Shares of Eternal Ltd. (formerly Zomato) fell sharply in early trade on Friday after the food delivery and quick commerce company posted a steep decline in its March quarter earnings. The stock dropped as much as 5.33% to ₹220.10 on the BSE shortly after markets opened.
In the fourth quarter of FY25, Eternal reported a consolidated net profit of ₹39 crore, marking a 78% year-on-year decline from ₹175 crore in the same quarter last year. This sharp fall in profitability comes despite robust revenue growth and increased scale in its operations.
Revenue from operations rose 64% YoY to ₹5,833 crore during the quarter, signaling strong topline momentum. However, operating margins took a hit, with adjusted EBITDA falling 15% YoY to ₹165 crore. The EBITDA margin as a percentage of Gross Order Value (GOV) also deteriorated, slipping to -1.9% from -1.3% in the previous quarter.
Eternal’s food delivery segment recorded a 17.5% YoY growth in adjusted revenue to ₹2,409 crore in Q4. The GOV for the segment came in at ₹9,778 crore, a slight 1.3% decline on a sequential basis, although it showed growth from ₹8,439 crore in Q4FY24.
The company continued its aggressive expansion strategy, adding a record 294 new stores during the quarter. As of March-end, Eternal held a cash balance of ₹18,824 crore, marginally down from ₹19,235 crore in the previous quarter.
Despite the near-term pressure on margins, Eternal posted a 50% growth in annual profit for FY25, reaching ₹527 crore compared to ₹351 crore in FY24.
Analysts at Emkay Global Financial Services noted that while the company’s Q4 performance was broadly in line on the operating front, profitability pressures may persist.
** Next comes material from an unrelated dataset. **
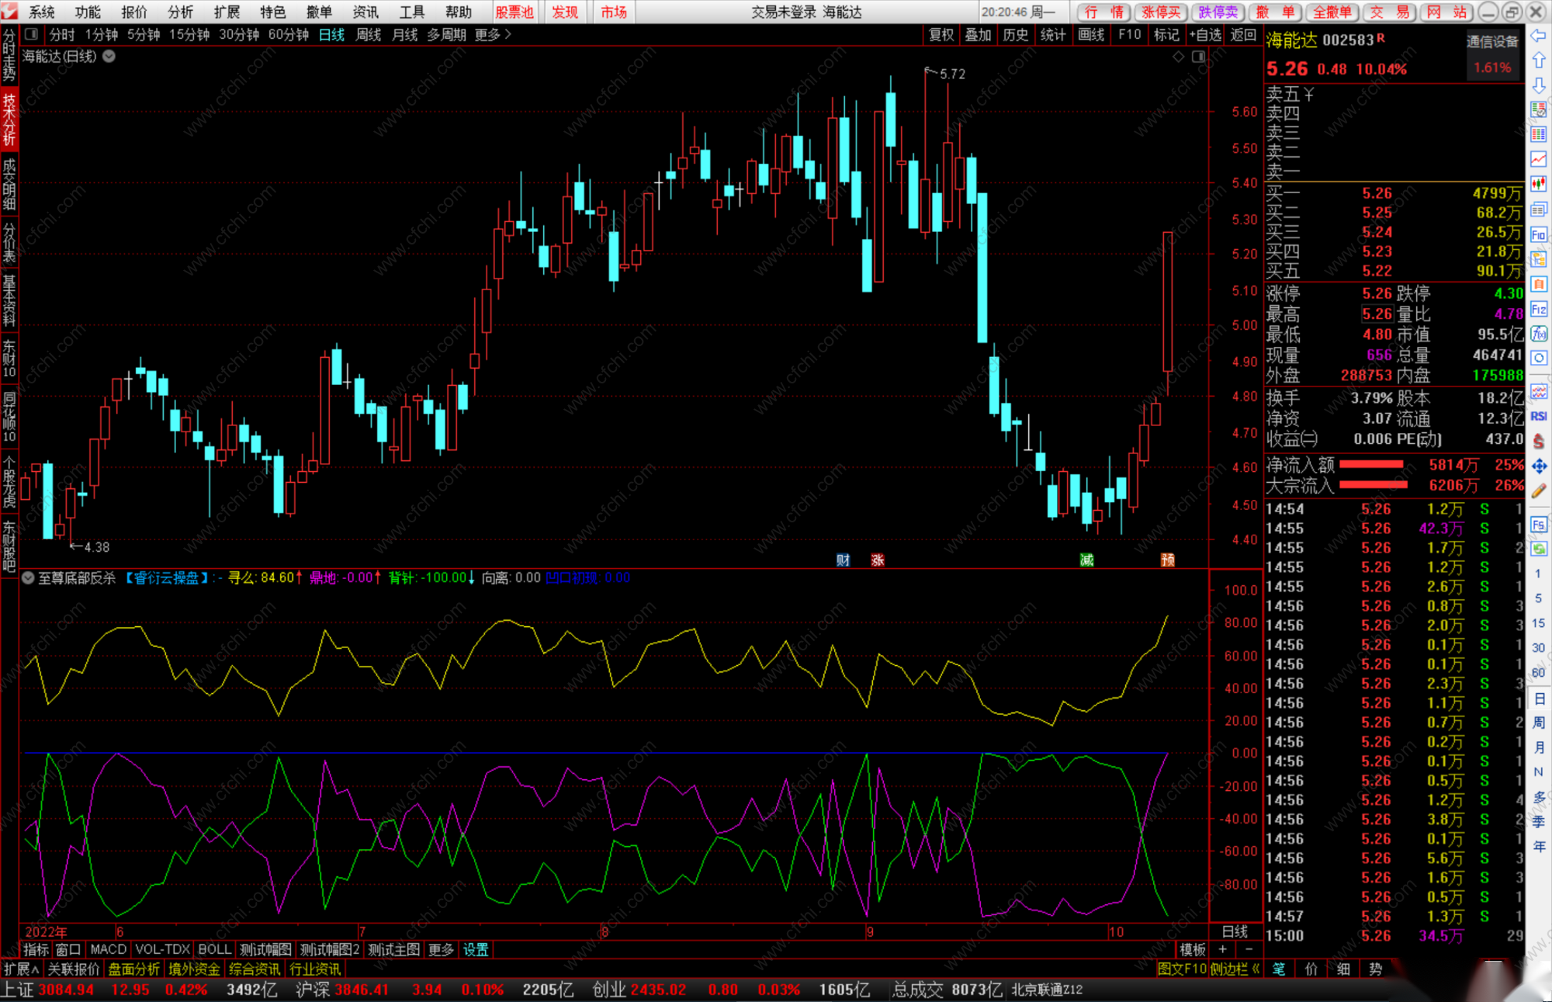Click the F10 company info sidebar icon
Viewport: 1552px width, 1002px height.
point(1539,234)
The firm attributed this to higher customer acquisition costs and increased investments in expanding the company’s physical presence, particularly in its Blinkit quick commerce operations.
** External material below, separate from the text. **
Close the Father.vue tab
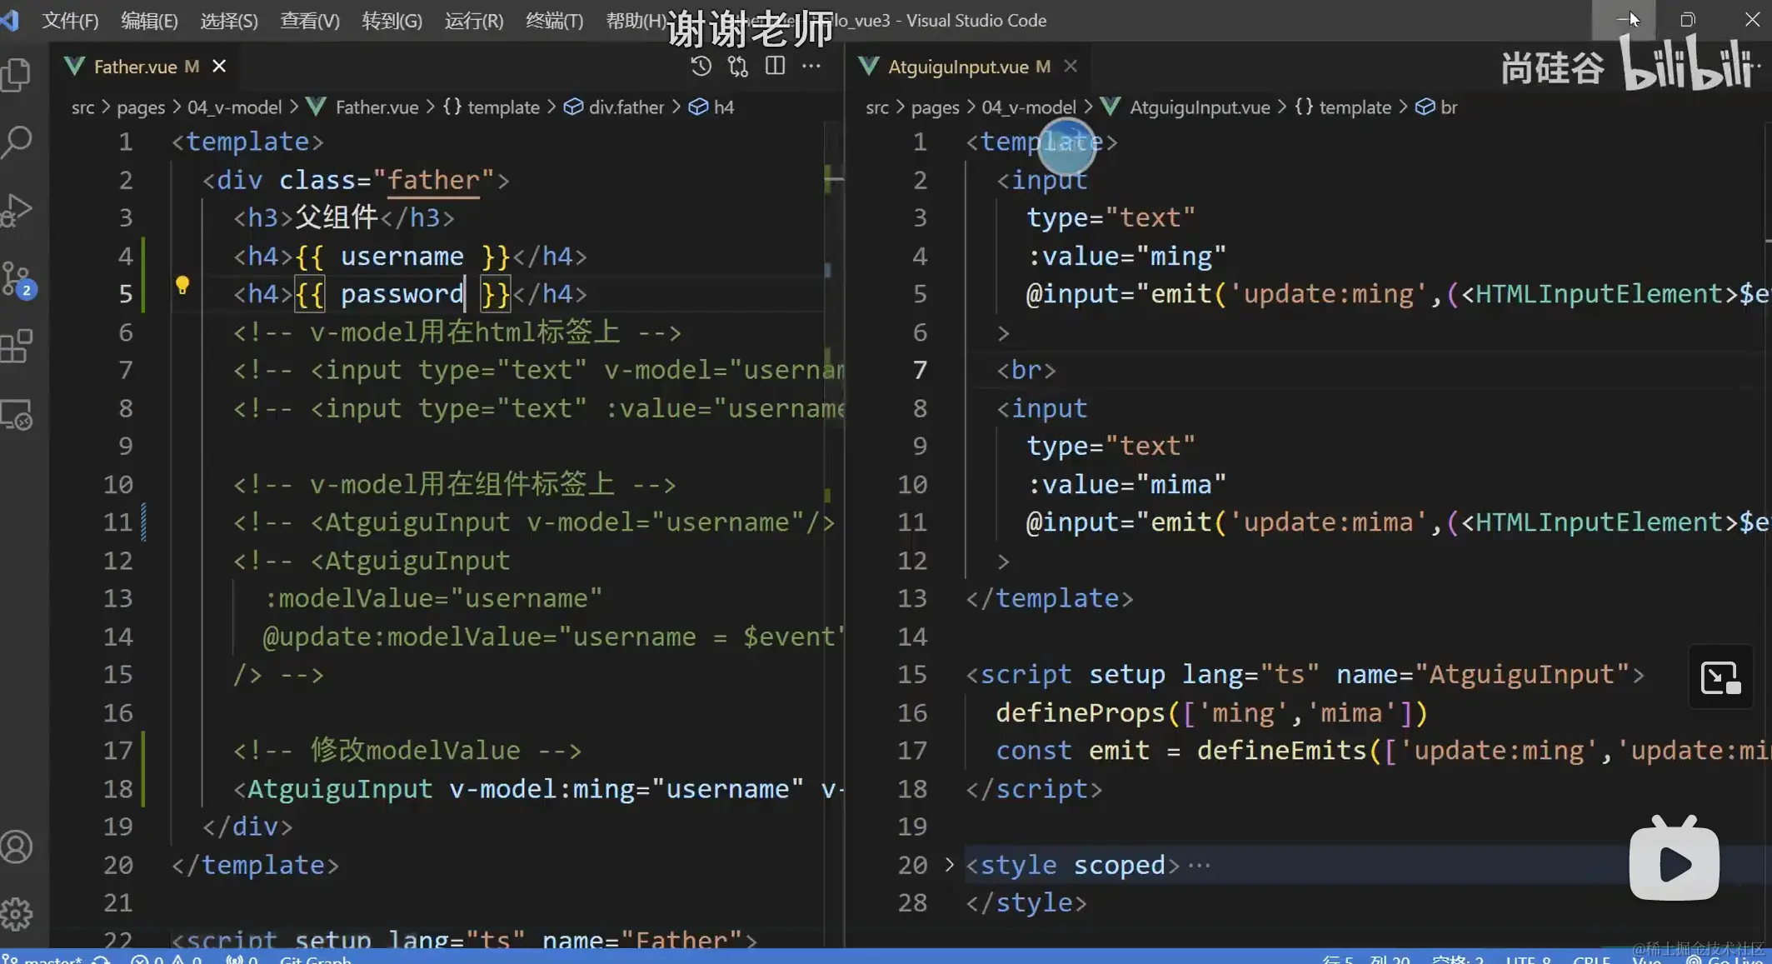This screenshot has height=964, width=1772. click(x=219, y=66)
“Eternal is prioritizing market share expansion over short-term profitability amid rising competitive intensity,” said Dipeshkumar Mehta, Senior Research Analyst at Emkay Global. He added that losses could persist in the near term as the company eyes a target of 2,000 stores by December 2025.
Nevertheless, Emkay Global maintains a ‘Buy’ rating on Eternal stock, with a March 2027 target price of ₹290, based on discounted cash flow (DCF) analysis. At 9:18 AM, Eternal shares were trading at ₹226.90 apiece, down 2.41% from the previous close.